* _TASK TO COMPLETE_: Continue the forum post below, in which a Discourse employee explains why he contacted the Godot team about the forum's closure, beginning after its final sentence.

EXERCISE TEXT START

Hi all. I'm the mysterious Discourse employee who got in touch with the Godot team.
I reached out because I saw that this forum was shutting down, which was a crying shame. While I do of course have a bias towards Discourse I'm just a huge fanboy of forums in general because of the way they open up, store and disseminate information. I'm doing a part-part-time project together with a Godot developer so I have a tiny personal stake in this community. I really didn't like the prospect of this forum leaving behind a vacuum that mostly chat-based communities would come to fill up, as I feel very strongly that chat and forum discussions are two completely different modes of discussion and should be treated as complementary rather than in opposition with one another.
So the tl;dr of it all is: So long as this forum community remains up and running in a sustainable manner (no one is sacrificing their rent money to keep it up) I'm not gonna push for a move. I'll address the debate above for posterity's sake.

EXERCISE TEXT END
DATASET EXTRACT START

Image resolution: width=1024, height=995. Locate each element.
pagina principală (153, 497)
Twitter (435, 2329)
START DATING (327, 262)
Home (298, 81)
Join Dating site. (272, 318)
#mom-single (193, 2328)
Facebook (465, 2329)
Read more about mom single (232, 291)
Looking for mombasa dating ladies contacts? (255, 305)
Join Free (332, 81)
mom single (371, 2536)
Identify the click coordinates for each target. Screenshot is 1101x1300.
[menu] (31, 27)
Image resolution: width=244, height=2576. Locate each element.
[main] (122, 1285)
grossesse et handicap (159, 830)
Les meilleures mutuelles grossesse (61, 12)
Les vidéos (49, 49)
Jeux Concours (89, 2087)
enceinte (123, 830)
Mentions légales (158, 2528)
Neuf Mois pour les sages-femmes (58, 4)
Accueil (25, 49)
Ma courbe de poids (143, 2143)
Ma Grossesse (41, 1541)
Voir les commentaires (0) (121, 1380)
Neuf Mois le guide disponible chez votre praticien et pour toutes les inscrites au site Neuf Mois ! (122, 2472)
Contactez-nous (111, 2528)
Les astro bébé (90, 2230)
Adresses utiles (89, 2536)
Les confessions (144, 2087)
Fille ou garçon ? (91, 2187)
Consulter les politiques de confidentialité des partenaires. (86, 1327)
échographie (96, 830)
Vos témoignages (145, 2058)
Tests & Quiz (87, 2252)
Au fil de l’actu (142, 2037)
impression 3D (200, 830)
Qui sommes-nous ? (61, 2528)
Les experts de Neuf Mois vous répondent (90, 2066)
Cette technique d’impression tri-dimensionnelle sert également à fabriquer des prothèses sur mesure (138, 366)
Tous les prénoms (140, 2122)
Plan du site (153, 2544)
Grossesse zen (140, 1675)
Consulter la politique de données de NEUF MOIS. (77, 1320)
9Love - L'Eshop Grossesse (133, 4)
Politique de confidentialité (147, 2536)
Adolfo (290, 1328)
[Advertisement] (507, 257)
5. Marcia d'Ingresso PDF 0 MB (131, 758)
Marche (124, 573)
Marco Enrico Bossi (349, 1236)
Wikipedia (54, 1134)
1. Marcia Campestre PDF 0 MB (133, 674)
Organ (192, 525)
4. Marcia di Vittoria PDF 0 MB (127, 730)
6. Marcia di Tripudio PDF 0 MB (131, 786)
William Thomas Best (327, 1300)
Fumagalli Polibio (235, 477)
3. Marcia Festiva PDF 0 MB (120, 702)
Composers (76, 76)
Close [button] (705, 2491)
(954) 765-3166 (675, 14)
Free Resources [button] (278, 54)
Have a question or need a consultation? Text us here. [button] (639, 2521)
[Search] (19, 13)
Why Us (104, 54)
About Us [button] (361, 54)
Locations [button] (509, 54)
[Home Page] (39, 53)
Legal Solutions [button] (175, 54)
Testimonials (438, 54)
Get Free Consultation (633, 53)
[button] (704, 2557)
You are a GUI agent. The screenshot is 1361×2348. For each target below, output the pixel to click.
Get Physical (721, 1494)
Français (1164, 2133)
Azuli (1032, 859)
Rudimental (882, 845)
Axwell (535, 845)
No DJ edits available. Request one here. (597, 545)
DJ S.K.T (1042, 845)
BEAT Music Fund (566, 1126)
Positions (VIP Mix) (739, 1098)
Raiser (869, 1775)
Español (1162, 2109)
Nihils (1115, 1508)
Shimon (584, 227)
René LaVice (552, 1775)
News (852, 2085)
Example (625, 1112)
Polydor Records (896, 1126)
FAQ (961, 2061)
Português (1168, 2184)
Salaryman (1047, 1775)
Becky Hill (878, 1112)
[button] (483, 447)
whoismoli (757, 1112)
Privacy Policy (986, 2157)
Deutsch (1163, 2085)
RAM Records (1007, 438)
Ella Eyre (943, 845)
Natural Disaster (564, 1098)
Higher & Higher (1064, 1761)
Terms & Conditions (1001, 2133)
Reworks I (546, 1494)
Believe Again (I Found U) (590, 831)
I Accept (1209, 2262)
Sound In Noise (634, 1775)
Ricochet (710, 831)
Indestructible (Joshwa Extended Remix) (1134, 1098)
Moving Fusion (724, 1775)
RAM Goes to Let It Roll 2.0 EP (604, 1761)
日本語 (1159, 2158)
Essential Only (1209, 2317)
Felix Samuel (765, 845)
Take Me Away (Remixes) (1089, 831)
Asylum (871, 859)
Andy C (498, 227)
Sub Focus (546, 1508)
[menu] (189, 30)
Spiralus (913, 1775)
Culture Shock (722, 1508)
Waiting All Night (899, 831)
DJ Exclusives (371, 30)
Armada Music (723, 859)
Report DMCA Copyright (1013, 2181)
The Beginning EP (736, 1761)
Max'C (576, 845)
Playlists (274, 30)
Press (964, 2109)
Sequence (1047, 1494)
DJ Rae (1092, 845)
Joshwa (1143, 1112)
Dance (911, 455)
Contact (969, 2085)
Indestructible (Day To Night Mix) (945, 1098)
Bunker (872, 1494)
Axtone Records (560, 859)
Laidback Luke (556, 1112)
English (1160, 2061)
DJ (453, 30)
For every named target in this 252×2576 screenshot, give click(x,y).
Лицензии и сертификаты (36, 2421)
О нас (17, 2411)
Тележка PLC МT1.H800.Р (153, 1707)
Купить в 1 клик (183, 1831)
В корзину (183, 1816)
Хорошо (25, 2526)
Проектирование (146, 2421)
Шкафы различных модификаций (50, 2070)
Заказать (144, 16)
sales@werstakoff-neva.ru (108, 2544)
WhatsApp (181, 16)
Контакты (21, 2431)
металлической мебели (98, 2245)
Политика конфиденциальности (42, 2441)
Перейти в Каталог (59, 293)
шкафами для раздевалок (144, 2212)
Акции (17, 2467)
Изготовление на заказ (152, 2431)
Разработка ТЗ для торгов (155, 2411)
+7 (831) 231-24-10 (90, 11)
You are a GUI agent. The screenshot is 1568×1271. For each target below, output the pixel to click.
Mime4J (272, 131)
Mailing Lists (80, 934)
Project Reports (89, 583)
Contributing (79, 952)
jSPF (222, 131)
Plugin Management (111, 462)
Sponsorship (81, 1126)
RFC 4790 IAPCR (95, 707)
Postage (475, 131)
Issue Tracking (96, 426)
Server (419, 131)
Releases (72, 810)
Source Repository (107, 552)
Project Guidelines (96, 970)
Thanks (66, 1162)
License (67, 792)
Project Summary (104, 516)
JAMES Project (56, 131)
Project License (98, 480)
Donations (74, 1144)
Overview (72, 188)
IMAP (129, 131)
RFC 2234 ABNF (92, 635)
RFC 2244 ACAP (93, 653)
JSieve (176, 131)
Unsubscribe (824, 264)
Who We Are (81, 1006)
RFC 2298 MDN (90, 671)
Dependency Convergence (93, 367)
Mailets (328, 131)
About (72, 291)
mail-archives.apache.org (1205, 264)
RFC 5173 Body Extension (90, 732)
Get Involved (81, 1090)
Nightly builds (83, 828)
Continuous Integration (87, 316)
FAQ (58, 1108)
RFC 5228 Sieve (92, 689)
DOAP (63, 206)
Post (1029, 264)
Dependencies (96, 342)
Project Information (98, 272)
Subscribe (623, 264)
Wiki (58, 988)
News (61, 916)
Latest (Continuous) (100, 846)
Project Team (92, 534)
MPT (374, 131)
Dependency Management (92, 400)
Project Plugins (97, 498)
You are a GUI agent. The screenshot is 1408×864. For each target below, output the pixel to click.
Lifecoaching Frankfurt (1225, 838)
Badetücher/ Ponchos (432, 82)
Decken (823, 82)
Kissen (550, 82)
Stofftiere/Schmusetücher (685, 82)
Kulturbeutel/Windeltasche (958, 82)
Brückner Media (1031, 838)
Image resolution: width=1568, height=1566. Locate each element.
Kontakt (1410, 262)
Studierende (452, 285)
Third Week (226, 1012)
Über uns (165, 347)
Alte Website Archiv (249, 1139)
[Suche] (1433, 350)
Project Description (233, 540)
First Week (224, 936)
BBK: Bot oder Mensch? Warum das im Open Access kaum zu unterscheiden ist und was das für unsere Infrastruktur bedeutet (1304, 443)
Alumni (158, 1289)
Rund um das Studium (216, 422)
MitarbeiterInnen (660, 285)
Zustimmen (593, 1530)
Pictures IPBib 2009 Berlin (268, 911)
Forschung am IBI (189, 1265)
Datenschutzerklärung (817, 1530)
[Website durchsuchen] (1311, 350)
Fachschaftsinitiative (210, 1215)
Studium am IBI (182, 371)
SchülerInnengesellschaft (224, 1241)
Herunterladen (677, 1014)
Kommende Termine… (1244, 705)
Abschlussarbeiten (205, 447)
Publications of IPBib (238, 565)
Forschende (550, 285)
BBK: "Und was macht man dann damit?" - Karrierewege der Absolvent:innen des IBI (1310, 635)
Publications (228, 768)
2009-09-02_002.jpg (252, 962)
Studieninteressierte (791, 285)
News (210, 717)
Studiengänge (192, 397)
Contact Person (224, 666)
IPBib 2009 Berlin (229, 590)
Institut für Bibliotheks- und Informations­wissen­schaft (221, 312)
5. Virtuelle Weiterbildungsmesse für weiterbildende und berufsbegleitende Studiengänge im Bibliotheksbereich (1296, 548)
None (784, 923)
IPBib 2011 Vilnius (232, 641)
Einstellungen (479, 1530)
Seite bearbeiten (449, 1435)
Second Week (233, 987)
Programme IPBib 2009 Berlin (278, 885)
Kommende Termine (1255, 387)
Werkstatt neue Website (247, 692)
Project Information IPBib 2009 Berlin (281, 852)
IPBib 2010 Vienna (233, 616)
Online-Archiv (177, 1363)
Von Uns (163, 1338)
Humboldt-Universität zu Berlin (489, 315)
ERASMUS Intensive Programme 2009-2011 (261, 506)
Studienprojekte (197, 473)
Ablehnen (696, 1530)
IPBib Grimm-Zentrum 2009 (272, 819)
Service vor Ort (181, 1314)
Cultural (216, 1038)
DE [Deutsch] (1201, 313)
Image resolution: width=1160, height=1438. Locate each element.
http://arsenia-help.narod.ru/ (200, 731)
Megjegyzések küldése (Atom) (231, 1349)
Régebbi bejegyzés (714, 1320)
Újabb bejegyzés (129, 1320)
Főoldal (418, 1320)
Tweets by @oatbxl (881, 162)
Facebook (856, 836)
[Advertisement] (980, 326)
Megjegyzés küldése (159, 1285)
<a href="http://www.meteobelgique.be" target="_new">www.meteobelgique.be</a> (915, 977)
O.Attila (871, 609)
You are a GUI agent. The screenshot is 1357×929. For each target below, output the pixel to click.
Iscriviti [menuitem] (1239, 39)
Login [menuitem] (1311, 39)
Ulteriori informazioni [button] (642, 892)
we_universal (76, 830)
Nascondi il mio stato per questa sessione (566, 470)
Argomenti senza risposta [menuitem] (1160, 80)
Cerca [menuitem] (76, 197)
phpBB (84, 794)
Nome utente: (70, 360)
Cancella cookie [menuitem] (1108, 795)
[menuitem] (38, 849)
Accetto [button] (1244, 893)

DATASET EXTRACT END

* _TASK RESPONSE_:
Maintenance
It's not really a matter of knowing the programming language or framework that a platform is built on. I've administrated forum communities running on SMF, bbPress, BuddyPress, VBulletin, Discuz! and more, and I'm not a programmer. What it comes down to is the user friendliness of updates, plugins, themes and other future-friendly customisations. The vast majority of communities (just like websites, i.e. WordPress) are by and large not maintained by developers but rather by community managers with varying degrees of technical savvy. Developers are only brought in when sh** breaks.
Plugins
To be clear, the free hosting that I'm offering is on the Standard plan of Discourse.org, which doesn't allow custom plugins. The default bundle of plugins we include seem to suffice for hundreds of open source communities we're already hosting.
Projects without web developers or budgets that can't be dedicated to keeping custom plugins up to date really shouldn't get involved with them in the first place. The technical debt builds up, and before you know it you have a broken feature with lots of users and no one around to fix it. Or, worse yet, a security hole.
I was part of the core team behind jMonkeyEngine and its community for half a decade, and every time we ventured into a non-trivial development project that wasn't part of our core competence as an engineering team (Game engine development) it came back to haunt us 6-24 months later, without fail.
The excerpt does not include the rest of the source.